Its fins are small and rounded; the first and second dorsal fins are either of equal size or the first fin is slightly smaller than the second. A unique characteristic of this species is that it has dense concentrations of dermal denticles surrounding its eyes and gill slits.

=== Bioluminescence and diet ===

Because the ninja lanternshark is known to live at deep sea depths, it has a very dark coloration to blend in with the lack of light. Although the dark pigment can act as camouflage that helps hide from predators, it can also be useful when sneaking up on prey. This is because when ninja lanternsharks are feeding in shallower waters, their luminescent underside has the same appearance as the sunlight filtering down from above and camouflages them from potential predators below. However, when they are in the deep sea, their luminous appearance attracts smaller prey to them which consist of shrimp and other small fish and crustaceans.

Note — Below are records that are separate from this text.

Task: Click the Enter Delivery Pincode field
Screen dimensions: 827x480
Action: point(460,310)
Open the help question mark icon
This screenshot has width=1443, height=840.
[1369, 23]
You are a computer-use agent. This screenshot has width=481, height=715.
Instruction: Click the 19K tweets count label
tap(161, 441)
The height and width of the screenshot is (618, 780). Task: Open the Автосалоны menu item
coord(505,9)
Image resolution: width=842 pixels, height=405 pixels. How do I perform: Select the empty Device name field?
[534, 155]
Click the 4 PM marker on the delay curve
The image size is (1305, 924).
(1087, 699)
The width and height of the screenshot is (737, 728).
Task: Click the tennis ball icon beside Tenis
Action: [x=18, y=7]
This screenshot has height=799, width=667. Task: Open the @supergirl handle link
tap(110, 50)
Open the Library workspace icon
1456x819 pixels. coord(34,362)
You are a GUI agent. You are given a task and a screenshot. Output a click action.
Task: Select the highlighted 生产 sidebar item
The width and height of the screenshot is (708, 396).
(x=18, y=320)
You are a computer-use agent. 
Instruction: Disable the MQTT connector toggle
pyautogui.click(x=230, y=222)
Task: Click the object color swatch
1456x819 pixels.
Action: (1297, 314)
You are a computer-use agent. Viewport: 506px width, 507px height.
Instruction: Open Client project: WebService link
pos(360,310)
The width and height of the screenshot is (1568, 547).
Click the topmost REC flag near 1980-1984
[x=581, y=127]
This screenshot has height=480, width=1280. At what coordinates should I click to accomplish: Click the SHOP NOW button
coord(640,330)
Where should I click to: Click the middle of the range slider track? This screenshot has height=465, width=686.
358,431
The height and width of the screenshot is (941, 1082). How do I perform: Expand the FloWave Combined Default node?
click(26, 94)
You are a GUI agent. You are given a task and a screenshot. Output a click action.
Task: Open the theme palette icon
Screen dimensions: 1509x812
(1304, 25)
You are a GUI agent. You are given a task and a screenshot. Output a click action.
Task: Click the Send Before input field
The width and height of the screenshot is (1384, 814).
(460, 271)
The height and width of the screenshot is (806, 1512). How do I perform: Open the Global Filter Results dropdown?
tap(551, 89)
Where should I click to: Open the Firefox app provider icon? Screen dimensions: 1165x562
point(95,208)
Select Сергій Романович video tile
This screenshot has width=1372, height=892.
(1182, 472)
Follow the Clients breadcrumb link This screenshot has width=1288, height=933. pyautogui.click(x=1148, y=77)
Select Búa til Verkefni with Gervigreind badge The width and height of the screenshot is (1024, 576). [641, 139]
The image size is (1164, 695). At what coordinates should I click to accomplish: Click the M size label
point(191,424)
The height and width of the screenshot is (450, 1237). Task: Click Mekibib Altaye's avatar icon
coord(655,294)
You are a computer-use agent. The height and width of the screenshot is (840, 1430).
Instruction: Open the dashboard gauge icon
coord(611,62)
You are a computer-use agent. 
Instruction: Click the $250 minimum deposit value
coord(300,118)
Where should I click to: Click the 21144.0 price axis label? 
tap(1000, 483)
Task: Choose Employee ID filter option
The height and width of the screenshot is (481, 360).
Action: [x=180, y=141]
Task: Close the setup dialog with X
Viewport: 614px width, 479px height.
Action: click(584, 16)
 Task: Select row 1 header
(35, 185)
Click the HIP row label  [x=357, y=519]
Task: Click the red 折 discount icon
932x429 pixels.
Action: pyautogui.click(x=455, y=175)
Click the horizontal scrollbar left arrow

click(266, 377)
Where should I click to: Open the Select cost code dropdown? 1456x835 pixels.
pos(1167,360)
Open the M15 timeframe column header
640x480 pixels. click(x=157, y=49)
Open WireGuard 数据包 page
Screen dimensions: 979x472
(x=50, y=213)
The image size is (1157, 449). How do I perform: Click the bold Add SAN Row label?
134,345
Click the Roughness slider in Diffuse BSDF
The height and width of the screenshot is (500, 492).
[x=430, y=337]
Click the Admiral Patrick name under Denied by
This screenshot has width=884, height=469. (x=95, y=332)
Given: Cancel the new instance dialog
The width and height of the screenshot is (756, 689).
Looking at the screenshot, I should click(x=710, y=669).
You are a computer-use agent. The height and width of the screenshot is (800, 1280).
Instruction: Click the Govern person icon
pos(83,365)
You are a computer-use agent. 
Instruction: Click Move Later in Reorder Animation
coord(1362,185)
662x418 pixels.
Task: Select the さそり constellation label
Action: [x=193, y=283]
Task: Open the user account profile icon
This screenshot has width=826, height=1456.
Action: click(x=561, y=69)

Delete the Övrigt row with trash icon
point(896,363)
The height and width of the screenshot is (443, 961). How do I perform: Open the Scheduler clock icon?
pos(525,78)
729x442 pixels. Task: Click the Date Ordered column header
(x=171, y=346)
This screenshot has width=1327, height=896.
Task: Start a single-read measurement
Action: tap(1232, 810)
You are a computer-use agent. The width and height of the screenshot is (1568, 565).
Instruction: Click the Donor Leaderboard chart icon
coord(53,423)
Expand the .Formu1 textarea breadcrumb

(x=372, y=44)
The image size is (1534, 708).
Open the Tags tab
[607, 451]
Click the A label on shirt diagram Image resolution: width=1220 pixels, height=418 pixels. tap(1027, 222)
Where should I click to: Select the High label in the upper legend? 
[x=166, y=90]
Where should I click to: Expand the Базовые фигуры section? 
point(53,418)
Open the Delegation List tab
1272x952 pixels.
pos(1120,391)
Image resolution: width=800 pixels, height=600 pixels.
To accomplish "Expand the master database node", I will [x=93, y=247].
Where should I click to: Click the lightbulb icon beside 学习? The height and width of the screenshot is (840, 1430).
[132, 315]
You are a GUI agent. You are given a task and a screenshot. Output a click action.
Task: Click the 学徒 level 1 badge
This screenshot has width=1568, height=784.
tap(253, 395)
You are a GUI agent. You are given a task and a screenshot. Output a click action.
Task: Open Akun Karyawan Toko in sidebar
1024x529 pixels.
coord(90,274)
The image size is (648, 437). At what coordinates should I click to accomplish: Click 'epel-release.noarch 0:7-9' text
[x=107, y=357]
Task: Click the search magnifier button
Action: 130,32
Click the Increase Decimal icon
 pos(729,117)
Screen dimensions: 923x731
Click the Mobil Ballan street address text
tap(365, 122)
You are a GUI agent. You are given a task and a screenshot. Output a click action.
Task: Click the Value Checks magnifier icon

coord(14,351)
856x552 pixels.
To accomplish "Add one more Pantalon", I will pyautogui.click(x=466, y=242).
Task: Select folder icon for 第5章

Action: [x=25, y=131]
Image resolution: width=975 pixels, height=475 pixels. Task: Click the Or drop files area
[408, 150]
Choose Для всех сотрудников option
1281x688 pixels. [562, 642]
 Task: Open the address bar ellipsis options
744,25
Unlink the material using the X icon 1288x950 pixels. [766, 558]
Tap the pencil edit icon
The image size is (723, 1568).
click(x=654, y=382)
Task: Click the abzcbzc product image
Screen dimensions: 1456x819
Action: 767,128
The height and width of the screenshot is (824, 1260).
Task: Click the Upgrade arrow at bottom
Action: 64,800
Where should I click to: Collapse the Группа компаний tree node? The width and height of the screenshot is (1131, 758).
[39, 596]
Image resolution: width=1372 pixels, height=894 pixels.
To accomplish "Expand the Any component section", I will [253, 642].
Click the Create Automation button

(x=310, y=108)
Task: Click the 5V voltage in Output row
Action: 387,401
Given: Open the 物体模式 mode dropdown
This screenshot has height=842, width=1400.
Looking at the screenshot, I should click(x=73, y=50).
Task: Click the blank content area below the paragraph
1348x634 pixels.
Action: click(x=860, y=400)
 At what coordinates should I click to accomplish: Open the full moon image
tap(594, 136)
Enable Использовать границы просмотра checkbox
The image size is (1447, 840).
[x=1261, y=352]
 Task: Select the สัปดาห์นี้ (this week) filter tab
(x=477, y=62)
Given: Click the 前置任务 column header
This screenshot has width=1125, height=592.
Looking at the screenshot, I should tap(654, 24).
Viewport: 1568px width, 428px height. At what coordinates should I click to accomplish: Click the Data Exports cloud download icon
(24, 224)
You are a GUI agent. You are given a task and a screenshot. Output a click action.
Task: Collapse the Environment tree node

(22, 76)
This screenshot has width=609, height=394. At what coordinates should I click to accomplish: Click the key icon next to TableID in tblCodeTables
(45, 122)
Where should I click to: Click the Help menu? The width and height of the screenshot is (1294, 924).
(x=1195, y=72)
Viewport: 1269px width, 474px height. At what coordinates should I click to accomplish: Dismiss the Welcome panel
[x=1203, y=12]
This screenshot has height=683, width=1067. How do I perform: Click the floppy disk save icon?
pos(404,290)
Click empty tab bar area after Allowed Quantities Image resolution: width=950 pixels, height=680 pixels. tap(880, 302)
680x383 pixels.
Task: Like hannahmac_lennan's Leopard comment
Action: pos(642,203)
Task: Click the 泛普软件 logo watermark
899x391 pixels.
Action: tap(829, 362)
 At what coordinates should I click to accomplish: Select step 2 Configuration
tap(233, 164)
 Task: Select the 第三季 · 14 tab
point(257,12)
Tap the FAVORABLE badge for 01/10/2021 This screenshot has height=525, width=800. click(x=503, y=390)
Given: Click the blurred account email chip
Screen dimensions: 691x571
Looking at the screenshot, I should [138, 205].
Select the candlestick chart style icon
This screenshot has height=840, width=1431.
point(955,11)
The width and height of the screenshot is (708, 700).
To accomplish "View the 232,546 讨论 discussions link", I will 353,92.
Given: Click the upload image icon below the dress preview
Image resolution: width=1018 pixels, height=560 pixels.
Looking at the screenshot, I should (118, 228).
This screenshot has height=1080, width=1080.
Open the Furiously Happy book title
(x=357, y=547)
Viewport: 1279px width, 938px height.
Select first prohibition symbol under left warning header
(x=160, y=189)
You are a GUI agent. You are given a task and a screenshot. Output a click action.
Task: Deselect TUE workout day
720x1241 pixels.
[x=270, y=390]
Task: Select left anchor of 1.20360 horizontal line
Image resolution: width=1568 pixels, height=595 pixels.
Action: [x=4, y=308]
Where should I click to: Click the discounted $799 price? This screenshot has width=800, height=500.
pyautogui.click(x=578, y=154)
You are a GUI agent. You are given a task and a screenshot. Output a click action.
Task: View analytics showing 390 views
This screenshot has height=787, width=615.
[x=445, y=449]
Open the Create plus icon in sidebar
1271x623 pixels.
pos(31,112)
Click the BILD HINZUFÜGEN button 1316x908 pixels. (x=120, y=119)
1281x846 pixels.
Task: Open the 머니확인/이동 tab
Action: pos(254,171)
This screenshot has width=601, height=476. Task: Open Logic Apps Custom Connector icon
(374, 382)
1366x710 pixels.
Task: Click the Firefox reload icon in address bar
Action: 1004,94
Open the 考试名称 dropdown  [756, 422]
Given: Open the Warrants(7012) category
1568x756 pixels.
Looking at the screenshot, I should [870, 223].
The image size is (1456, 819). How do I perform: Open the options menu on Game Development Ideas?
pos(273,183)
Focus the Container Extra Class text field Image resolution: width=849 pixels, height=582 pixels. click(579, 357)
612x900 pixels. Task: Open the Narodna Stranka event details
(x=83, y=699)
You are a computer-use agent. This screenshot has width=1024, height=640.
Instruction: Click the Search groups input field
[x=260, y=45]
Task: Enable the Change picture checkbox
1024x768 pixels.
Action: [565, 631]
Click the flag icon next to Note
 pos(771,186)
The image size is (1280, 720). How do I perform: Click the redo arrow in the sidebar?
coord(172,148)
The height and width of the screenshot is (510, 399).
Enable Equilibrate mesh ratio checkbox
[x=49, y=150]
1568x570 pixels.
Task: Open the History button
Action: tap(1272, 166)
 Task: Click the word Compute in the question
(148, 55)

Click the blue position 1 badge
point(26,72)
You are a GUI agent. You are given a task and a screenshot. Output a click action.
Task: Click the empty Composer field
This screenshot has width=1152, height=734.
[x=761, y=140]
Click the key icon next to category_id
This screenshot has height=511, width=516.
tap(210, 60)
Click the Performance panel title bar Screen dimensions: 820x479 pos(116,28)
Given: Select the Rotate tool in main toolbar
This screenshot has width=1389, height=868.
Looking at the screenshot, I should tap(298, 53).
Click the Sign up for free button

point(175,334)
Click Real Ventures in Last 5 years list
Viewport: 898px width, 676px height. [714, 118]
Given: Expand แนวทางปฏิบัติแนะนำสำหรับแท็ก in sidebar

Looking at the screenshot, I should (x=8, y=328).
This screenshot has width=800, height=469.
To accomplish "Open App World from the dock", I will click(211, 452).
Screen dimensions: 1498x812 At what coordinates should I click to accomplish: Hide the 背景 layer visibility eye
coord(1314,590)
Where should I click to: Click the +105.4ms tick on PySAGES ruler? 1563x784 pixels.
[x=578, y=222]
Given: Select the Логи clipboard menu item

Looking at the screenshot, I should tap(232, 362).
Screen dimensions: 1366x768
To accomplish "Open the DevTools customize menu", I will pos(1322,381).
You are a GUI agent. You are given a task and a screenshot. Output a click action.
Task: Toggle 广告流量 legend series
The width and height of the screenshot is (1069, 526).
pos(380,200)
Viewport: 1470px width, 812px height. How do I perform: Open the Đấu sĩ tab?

==Origin of scientific name==
The shark was identified by shark researcher Victoria Vásquez. When asking for advice on naming the shark at a family gathering, it was actually her younger cousin who named the shark, pointing out that “ninjas are awesome.” The specific name benchleyi derives from Peter Benchley, author of the 1974 novel Jaws that was used as a basis for Steven Spielberg's film of the same name.